After nearly a decade of dismal news, Ukraine's economy is showing very positive signs.

The United States has played a major role in all this, providing direct economic assistance and high-level political support: until recently, Ukraine was the third largest recipient of U.S. foreign aid. In addition, a steady stream of U.S. officials, including President Bill Clinton and Vice President Al Gore, visited Ukraine numerous times, encouraging, cajoling and speaking eloquently about Ukraine's historic travails and her enormous potential.

Supporting Ukraine makes good strategic sense. Ukraine's independence transforms Russia, freeing it to pursue a democratic course instead of an imperial one. But the United States also owes Ukraine. Upon achieving independence, Ukraine voluntarily dismantled its nuclear arsenal - the third largest in the world at the time - thus contributing more to American security than just about any other country.

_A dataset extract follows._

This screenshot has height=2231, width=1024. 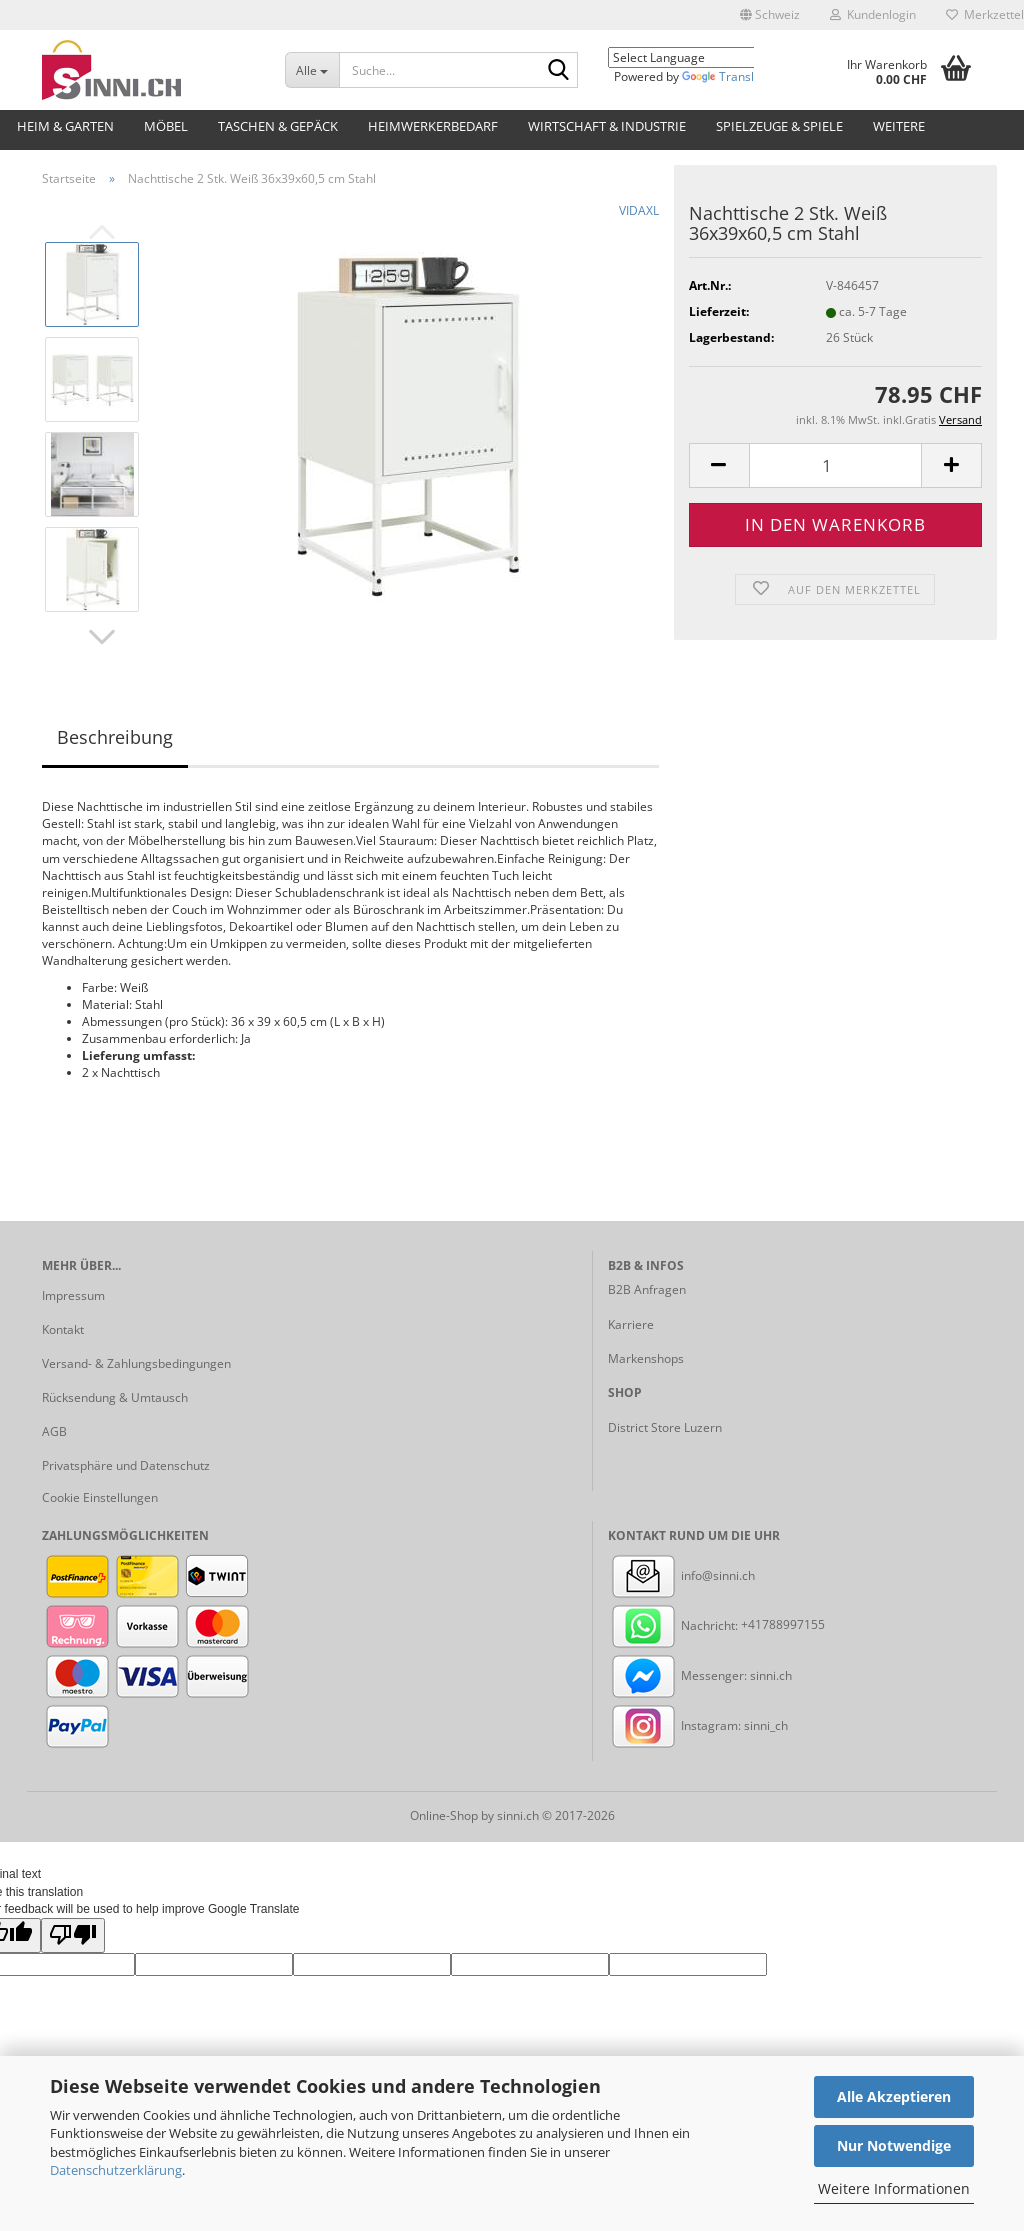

America also owes Ukraine a heavy moral debt. In 1933, when millions were dying from a deliberately induced famine, virtually no one spoke out in protest. Instead, President Franklin D. Theodore Roosevelt extended formal recognition to the Soviet Union that year, while America's leading newspaper, The New York Times, used its pages to help the Soviet Union conceal the Famine. America's journalistic establishment then rewarded Stalin's collaborator, Walter Duranty of The New York Times, with the Pulitzer Prize.

Given its tragic past, it's a miracle that Kharkiv survived at all. Now, having met businesspeople from that city, I have every confidence that Ukraine is on the right track. Its economic growth is fueled by the energies of tough, resilient, intelligent people like these Kharkivites who are gamely working to enter the global market. In the 1920s, their city was the center of Ukraine's cultural renaissance.

In the 1930s, it became ground zero for Terror and Famine. Now it's the 21st century. For one of the few times in their history, Ukrainians are enjoying freedom, peace and stability. I can't wait to see what the good citizens of Kharkiv will do with those kinds of tools.